Trying to get meetings with facilities directors at large companies but I can't get past the receptionist or the voicemail system. Every call goes to voicemail and nobody calls back. I know the savings potential is there — these companies have $50,000-$100,000/month utility bills — but I can't get in front of anyone.
Getting past the gatekeeper at large companies
Stop going through the front door. The facilities director gets 20 sales calls a week and ignores all of them. Find a side door. Connect with the CFO or controller through LinkedIn or a referral. Finance people care about cost reduction and they have authority to bring in outside consultants. When the CFO tells the facilities director to "meet with this utility auditor," the meeting happens.
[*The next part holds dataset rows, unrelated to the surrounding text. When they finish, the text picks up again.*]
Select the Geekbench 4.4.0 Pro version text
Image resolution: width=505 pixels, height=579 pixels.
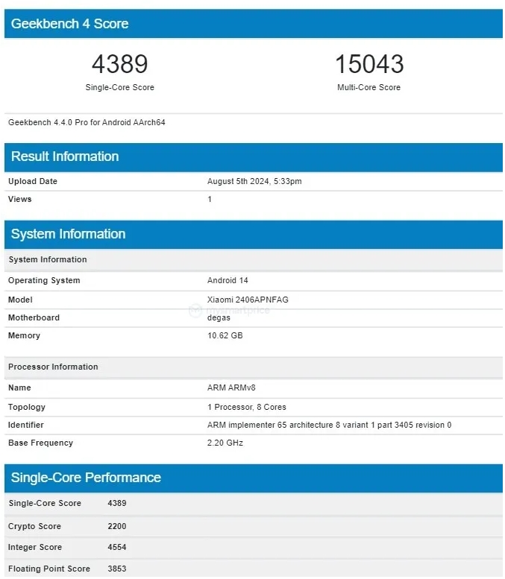pyautogui.click(x=87, y=122)
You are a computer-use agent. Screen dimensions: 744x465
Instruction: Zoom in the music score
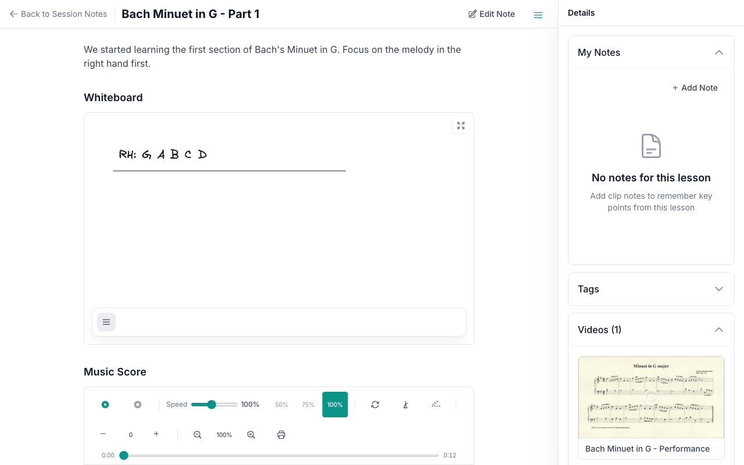pyautogui.click(x=251, y=435)
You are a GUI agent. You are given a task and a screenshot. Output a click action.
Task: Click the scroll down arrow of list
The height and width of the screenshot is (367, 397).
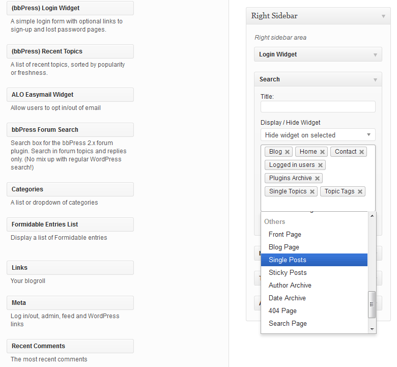pyautogui.click(x=372, y=329)
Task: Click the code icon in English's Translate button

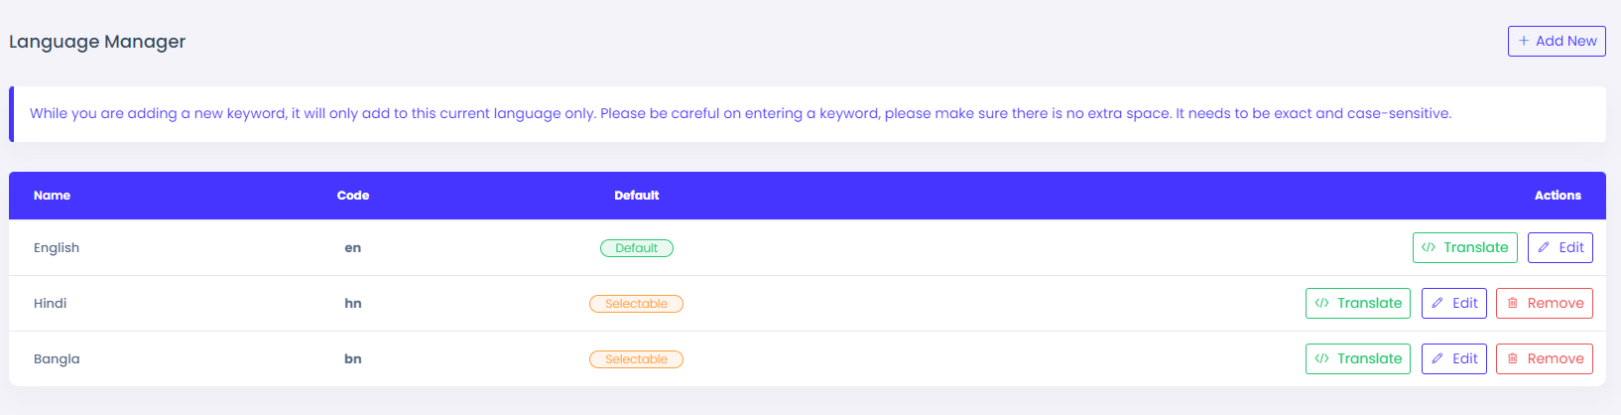Action: click(x=1429, y=247)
Another approach: offer a free preliminary review. Tell the gatekeeper you don't need a meeting — you just need one recent utility bill. "If I can see one month's bill, I can tell within 5 minutes whether there are errors worth investigating." The bar is so low that gatekeepers will often pass this request through. And when you come back with a finding on that one bill, you've earned the meeting.
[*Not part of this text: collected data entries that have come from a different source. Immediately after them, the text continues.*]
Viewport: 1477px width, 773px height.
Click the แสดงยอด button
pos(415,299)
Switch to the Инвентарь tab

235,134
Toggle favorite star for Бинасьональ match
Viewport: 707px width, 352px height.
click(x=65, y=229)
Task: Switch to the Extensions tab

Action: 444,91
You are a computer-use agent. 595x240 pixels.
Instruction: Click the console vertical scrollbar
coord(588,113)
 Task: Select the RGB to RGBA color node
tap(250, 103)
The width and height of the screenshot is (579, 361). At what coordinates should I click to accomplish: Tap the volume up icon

Both strategies are effective. The underlying principle is reducing the prospect's perceived risk and effort. A meeting request feels like a commitment. A request to glance at one bill feels like nothing. I'd also suggest attending industry events where your target clients gather — commercial real estate conferences, facilities management associations, manufacturing trade shows. One conversation at a trade show can open doors that a hundred cold calls can't.
Tried Phil's one-bill approach today. Called a manufacturing plant in Houston, told the receptionist I just needed to see one utility bill. She came back with the plant manager on the line. He emailed me last month's CenterPoint bill within the hour. Found a rate error in 3 minutes. Meeting scheduled for Friday.
That's how it's done! The one-bill method is a game changer. Congrats on the meeting.